What I did next shocked even me. I did it strictly on impulse. I put my hands on both sides of the reverend's head and leaned forward and kissed him full on the lips. The good reverend was so surprised that he just stood there speechless.
"There, you have been kissed by a man. Does that make you gay? Are you condemned to hell with John and Joel?"
"Nnn... no, that's not the same. You're twisting the word of God."
"No reverend, and I use that title advisedly, you are the one that is twisting the word of God. What I think you are is a sanctimonious hypocrite who gets his jollies by intimidating others with his selective use of the writings in the Bible.
"The God I know is a loving God. You say that you are a Christian. Well I'm not an expert in theology but from what I have been taught, Christ died for our sins. That all of our sins can be forgiven if we believe in Him.
"Now let me tell you what is going to happen, and it will happen the way I tell you, you are never to speak to Joel again. If you see him on the street you are to cross to the other side. I don't care if you have to cross Interstate 35 at rush hour, you will do it. You will never speak to anyone else about what you imagine John and Joel's relationship is.
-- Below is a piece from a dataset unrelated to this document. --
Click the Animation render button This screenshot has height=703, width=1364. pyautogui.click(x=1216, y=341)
"Do you know why you are going to do as I say? Because I will spend my entire fortune to investigate your background and dig up all the dirt in your past and publish it to your parish if you don't. I will make it my life's work to see that your reputation follows you wherever you go. Knowing your type, I'm sure that finding the dirt will not be hard for my private investigators. They would probably start with how you got that Mercedes sitting out front.
"Have I made myself clear, reverend?" I asked as my anger subsided to a manageable level.
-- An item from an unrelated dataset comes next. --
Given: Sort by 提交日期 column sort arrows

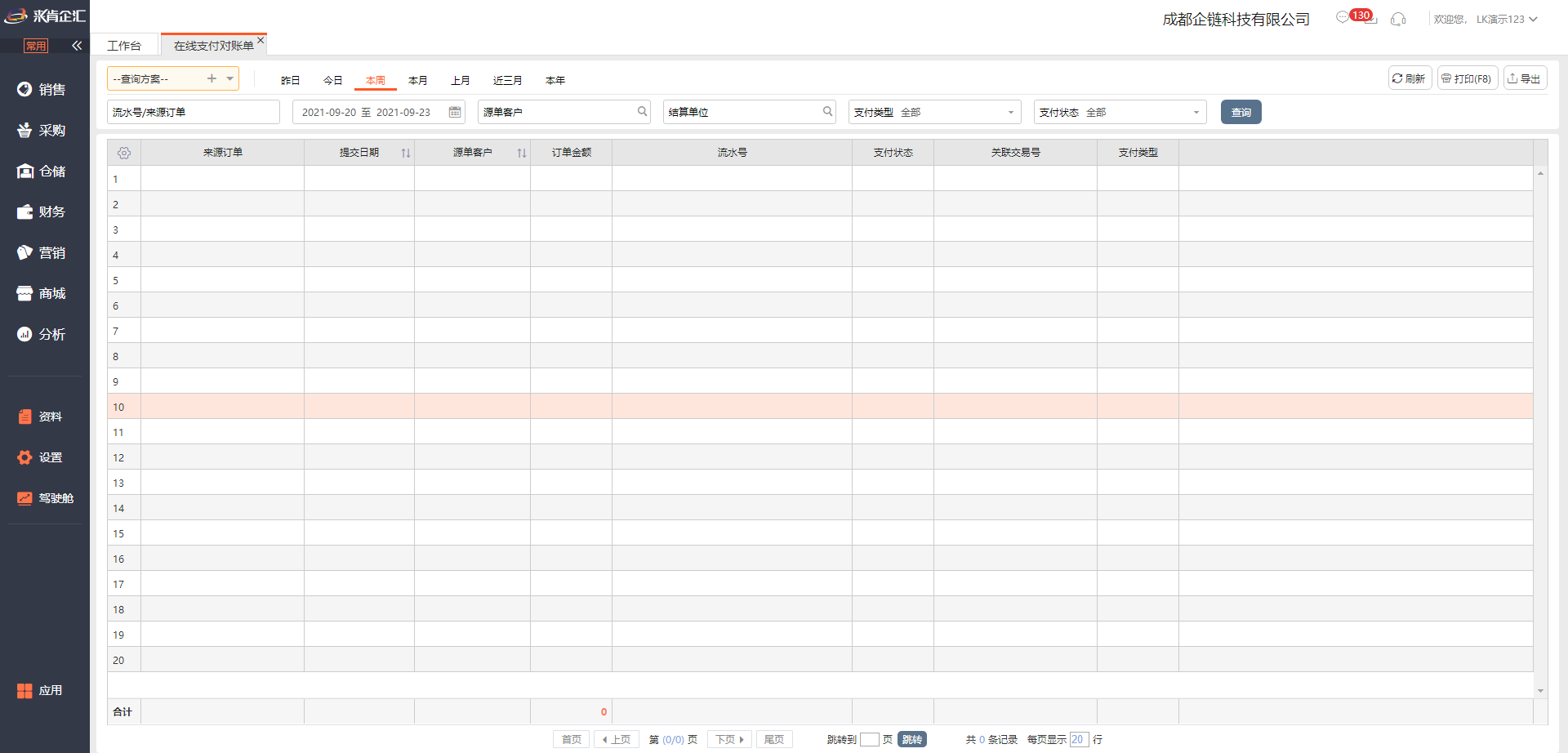Looking at the screenshot, I should [x=406, y=153].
The good reverend's face was as white as a sheet. I knew that I had struck a nerve. "I... I... I understand. If you will excuse me I'll be going," he almost whispered as he rushed to the door.
All the time I was talking to Fullwell, the Gordiniers were standing there not saying anything. They were still speechless after he fled out the front door.
"Bruce, Pauline please forgive me but I am very protective when it comes to Joel. I simply will not let him be hurt again if there is any way I can prevent it. I'm usually not the confrontational type but that SOB got my dander up," I said apologetically.
Bruce replied, "No, we were wrong to allow that man in the house. I think he has seen the last of us in his church. We had gone to him for counseling when we feared that John might be gay. I mentioned in that session that Joel would be visiting today. I never expected that he would show up uninvited."
"I think it would be best if Joel left with me now. I'm sure he needs to talk about this and I want to be available for him. He was very shaken up by Fullwell's comments.